2014 Pan Pacs – Day 3 Finals Recap – Ledecky Delivers Record Swim

2014 Pan Pacific Championships

Ryan Lochte scratched from the final heat of the men’s 200 backstroke after qualifying second this morning. He wanted to stay away from the 100 butterfly, 200 backstroke, 4×100 free relay  triple tonight, but also because on this day at worlds next year, it will be the 800 free relay instead of the 400 free relay.

For a full recap of day 3 prelims, click here. 

Women’s 100 fly

Meet record: 57.30, Jessica Schipper (AUS)
American record: 55.98, Dana Vollmer
Australian record: 56.23, Jessica Schipper
Canadian record: 57.27, Katerine Savard
Japanese record: 57.77, Yuka Kato
Australia All-comers record: 56.61, Inge de Bruijn (NED)

In a very close race, Alicia Coutts got her hands on the wall to earn the Gold medal with her time of 57.64. China’s Ying Lu was right behind her at 57.76 for silver, and Kendyl Stewart of the Untied States won the bronze medal with her time of 57.82.

Emma McKeon was fourth for Australia at 57.85, Katerine Savard was fifth for Canada at 57.95, and Claire Donahue finished 6th with her time of 58.31.

After that race, Kendyl Stewart and Claire Donahue will represent the United States in this event at the 2015 World Championships.

American Felicia Lee improved to a 58.37 to win the B-final of the women’s 100 butterfly.
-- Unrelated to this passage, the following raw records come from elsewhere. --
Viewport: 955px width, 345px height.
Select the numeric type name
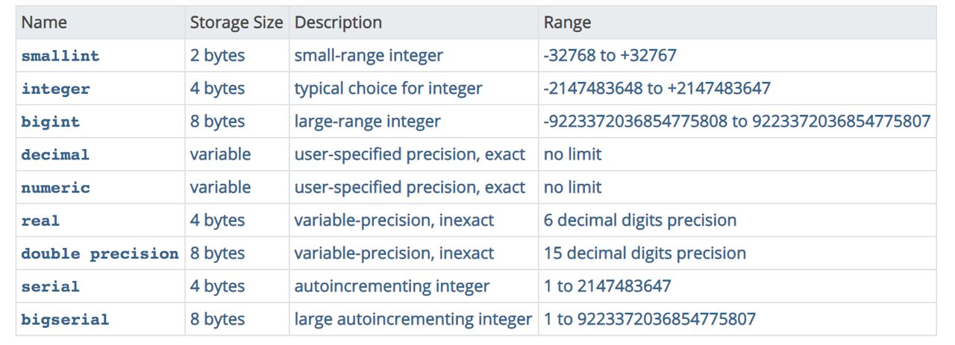coord(56,188)
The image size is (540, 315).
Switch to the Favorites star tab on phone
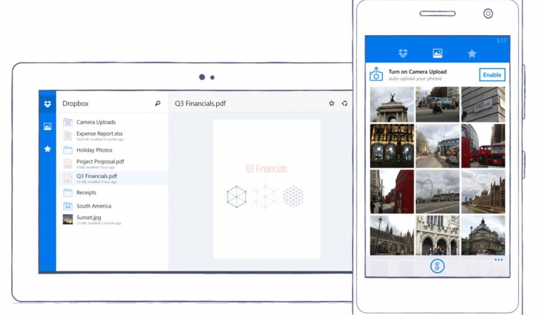click(x=472, y=53)
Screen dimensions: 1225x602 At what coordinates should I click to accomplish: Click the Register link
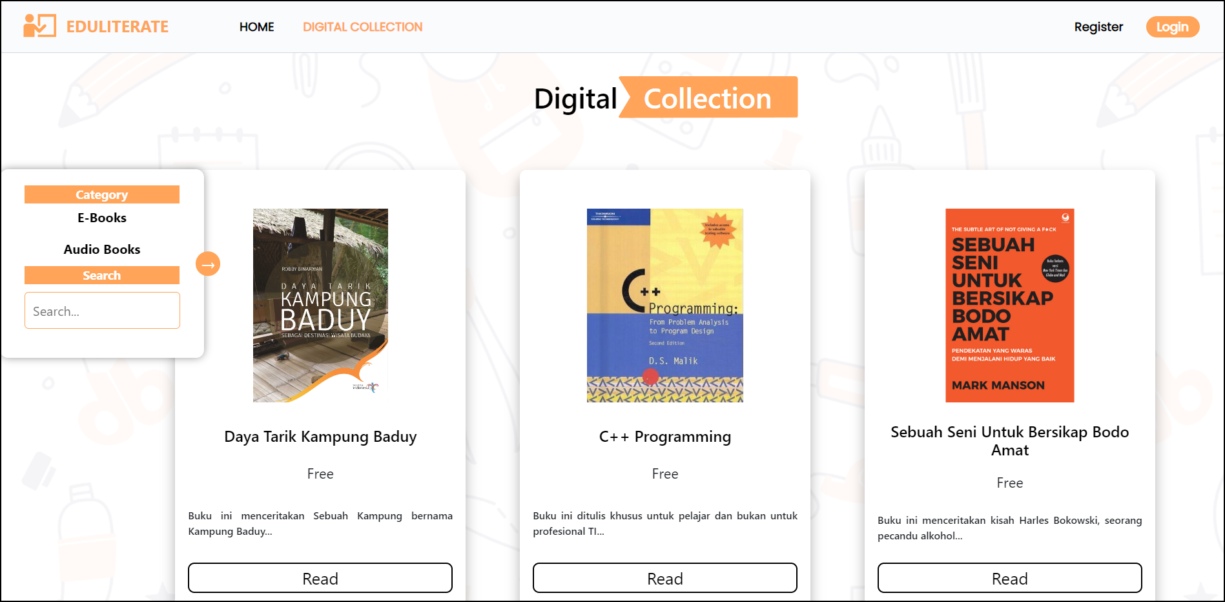1098,26
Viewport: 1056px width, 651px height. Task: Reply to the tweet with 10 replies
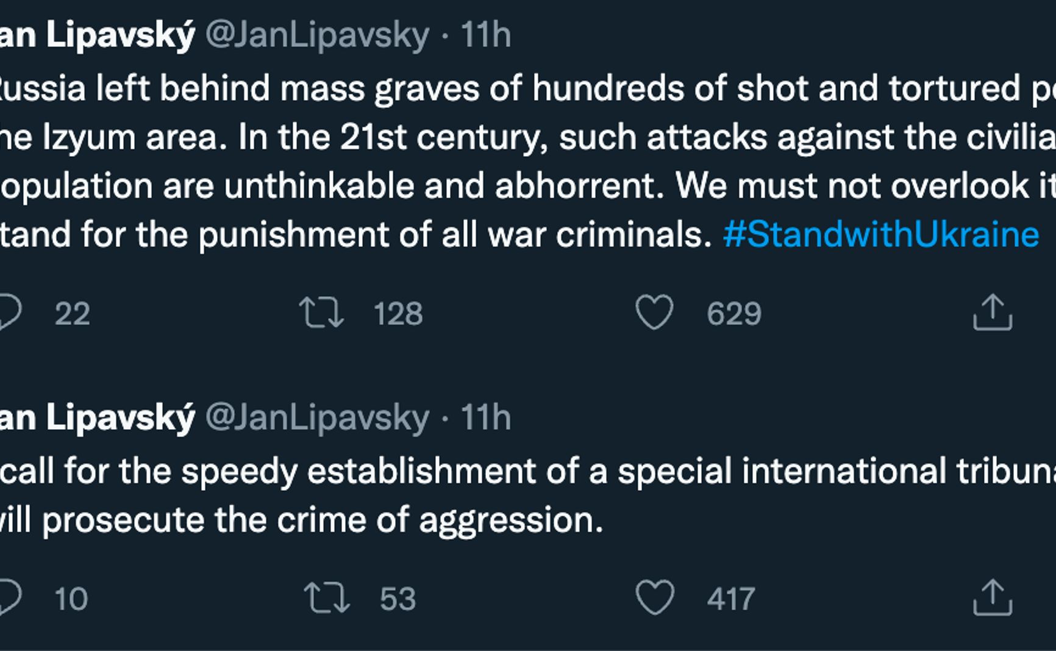tap(9, 598)
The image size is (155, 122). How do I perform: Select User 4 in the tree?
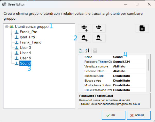[25, 53]
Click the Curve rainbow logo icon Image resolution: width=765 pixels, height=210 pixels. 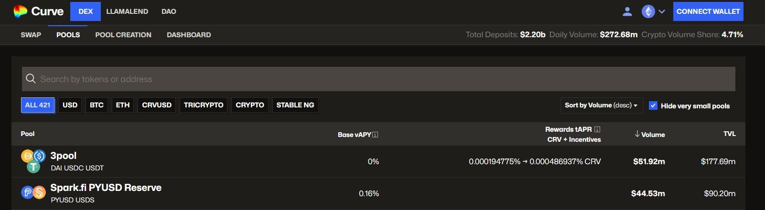tap(20, 11)
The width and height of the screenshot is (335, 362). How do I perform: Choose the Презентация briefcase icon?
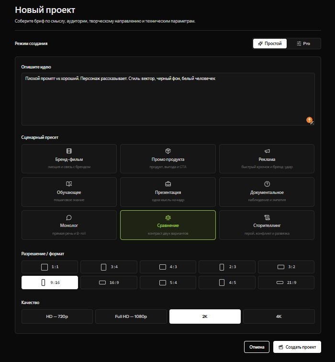(x=168, y=184)
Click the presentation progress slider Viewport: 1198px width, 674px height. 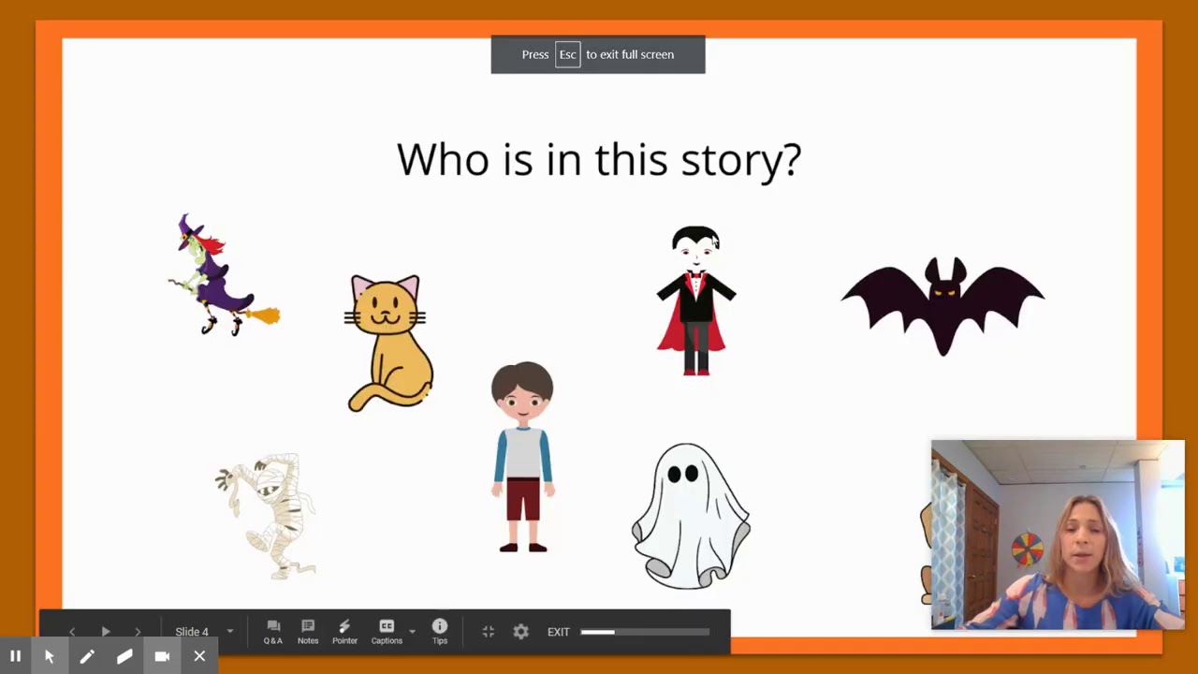coord(644,632)
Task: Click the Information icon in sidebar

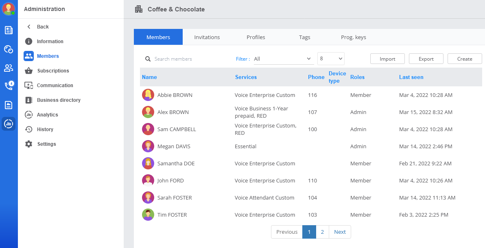Action: tap(29, 41)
Madeline Groves was second for Australia at 58.88 and Natsumi Hoshi was third at 59.20 for Japan.

Men’s 100 fly

Meet record: 50.86, Michael Phelps (USA)
American record: 49.82, Michael Phelps
Australian record: 50.85, Andrew Lauterstein
Canadian record: 52.28, Joe Bartoch
Japanese record: 51.00, Kohei Kawamoto
Australia All-comers record: 50.77, Michael Phelps

Michael Phelps won the gold medal in the men’s 100 butterfly with his time of 51.29. This is his first individual gold medal at a championship meet since making his comeback. Ryan Lochte finished second with a 51.67. Even though Tom Shields did not swim the event tonight, his time from nationals will hold up. Phelps and Shields will represent the United States in this event at the 2015 World Championships next summer.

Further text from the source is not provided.